Я был не против. Наоборот, очень польщен. Перейти на «ты» с самим Артузовым — это нечто! Интересно, если Володя Аксенов доживет до тридцать седьмого, его расстреляют вместе с Артуром или попозже, вместе Кедровым? То, что расстреляют, как пить дать. Да одни лишь беседы с Артузовым и Кедровым потянут на «высшую меру социальной защиты».
А пока мы еще оба живы, то идем на выход, где уже поджидал автомобиль. Я не стал спрашивать у Артузова, куда мы едем. Увижу.
К моему удивлению, автомобиль поехал не на Большую Лубянку и даже не в Кремль, а в сторону Курско-Нижегородского вокзала.
— Догадался, куда едем? — поинтересовался Артузов.

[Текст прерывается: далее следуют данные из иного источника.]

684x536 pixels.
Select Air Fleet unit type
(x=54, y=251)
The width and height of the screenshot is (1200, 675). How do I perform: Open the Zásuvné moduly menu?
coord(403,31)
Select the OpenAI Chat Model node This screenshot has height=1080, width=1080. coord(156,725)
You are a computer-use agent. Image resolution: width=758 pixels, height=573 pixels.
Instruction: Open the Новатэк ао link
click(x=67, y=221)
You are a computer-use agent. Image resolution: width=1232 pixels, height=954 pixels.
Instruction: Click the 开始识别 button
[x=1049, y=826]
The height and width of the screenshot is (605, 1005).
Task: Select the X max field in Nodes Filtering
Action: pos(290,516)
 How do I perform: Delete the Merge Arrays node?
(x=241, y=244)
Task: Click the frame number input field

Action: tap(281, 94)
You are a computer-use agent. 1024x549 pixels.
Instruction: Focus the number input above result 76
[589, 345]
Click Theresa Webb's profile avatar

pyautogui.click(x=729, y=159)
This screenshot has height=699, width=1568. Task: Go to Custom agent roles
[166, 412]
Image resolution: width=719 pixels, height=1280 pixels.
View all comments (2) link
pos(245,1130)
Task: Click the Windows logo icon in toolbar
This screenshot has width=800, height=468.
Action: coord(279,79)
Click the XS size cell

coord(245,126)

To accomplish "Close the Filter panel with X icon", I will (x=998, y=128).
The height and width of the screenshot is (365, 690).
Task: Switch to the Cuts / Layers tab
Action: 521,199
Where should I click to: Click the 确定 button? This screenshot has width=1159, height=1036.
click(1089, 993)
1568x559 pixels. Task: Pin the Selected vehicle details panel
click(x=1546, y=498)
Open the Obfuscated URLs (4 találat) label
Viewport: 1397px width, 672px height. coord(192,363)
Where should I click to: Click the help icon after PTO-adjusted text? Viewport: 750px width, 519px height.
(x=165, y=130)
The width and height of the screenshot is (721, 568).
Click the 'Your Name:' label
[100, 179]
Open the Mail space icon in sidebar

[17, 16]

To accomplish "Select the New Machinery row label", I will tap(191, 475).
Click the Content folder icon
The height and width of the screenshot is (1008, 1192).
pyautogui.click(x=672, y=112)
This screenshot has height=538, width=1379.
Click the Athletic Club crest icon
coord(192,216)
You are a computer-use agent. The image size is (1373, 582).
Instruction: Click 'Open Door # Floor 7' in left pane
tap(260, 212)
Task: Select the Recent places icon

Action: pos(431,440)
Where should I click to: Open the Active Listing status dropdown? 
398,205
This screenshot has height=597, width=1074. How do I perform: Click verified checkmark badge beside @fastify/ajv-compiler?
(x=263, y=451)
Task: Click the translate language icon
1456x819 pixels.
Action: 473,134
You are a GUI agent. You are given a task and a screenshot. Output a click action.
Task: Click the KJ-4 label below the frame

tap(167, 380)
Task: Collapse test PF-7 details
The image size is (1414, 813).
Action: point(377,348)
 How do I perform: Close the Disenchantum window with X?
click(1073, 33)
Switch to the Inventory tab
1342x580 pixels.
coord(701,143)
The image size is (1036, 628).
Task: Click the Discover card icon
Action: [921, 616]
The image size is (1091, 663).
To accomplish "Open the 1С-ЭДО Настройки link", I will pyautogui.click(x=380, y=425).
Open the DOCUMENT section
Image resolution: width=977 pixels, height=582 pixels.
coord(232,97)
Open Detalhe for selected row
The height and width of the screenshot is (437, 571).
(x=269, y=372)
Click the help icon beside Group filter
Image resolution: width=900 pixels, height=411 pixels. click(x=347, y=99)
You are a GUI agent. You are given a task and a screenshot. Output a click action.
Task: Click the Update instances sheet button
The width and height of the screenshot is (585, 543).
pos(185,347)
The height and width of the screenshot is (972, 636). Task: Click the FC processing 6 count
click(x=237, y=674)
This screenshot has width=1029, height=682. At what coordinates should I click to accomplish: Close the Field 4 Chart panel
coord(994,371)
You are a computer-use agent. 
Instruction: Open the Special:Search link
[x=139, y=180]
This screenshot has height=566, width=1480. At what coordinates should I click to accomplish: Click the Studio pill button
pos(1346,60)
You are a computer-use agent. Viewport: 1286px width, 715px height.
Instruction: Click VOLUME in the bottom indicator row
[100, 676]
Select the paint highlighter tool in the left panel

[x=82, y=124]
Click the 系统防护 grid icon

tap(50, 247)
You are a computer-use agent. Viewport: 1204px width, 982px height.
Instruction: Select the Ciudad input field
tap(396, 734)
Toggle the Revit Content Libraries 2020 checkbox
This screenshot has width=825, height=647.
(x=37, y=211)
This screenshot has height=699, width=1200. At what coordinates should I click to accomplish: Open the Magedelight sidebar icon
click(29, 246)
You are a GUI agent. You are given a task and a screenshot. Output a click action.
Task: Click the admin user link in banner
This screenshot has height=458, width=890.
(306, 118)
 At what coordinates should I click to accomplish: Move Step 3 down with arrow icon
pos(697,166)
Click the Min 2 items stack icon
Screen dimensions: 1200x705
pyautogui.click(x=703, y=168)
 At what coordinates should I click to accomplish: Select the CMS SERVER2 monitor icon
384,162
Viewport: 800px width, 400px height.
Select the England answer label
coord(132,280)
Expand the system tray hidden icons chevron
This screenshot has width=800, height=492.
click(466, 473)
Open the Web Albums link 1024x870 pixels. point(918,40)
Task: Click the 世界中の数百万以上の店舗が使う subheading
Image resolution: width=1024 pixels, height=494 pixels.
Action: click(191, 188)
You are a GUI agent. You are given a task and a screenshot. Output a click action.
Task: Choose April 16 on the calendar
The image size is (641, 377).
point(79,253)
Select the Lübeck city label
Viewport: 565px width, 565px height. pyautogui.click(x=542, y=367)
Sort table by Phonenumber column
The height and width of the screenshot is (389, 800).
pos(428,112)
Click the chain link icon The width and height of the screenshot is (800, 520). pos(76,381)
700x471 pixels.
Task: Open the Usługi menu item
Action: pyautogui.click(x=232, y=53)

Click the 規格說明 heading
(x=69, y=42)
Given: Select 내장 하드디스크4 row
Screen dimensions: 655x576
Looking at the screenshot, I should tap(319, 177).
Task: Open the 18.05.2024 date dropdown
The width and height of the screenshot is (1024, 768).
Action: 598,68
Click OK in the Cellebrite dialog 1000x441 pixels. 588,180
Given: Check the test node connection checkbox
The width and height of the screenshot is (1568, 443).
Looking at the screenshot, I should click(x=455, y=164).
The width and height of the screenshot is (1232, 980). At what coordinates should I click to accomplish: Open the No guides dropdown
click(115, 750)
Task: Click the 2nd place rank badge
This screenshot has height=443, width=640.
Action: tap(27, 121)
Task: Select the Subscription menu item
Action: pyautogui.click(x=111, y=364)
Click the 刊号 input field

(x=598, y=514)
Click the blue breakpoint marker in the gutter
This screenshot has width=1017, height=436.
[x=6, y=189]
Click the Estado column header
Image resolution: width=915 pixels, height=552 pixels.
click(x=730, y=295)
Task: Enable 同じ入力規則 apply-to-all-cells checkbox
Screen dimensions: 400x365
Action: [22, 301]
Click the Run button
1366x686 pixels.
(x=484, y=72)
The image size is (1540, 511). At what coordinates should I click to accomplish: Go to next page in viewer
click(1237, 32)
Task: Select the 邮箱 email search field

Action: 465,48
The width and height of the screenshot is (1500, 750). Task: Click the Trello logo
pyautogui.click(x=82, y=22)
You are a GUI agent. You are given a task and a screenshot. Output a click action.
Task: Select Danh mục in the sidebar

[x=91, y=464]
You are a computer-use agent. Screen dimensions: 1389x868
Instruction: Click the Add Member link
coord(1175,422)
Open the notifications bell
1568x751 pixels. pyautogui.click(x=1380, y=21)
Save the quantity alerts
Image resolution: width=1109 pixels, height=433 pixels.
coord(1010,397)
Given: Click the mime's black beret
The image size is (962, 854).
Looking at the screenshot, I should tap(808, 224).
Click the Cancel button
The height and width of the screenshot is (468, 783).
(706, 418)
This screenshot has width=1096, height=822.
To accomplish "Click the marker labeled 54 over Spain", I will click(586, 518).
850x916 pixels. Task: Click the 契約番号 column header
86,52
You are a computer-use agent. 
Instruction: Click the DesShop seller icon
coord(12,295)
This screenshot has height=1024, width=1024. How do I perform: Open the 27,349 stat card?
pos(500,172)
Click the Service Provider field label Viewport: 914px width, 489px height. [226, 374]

— Неужто к самому товарищу Троцкому?
Догадаться не сложно. Если бы собирались меня арестовывать или расстреливать, повезли бы в другое место. Если командировка — никто бы авто не прислал. Значит, меня хочет видеть кто-то из очень больших людей. Лев Давидович, как известно, предпочитал по стране передвигаться на бронепоезде и в Москву наезжал крайне редко. Не знаю, имелся ли у него свой кабинет в Кремле. М-да, если и оставался у Володьки Аксенова шанс «отмазаться» в тридцать седьмом, то после знакомства Троцким он скатился к нулю.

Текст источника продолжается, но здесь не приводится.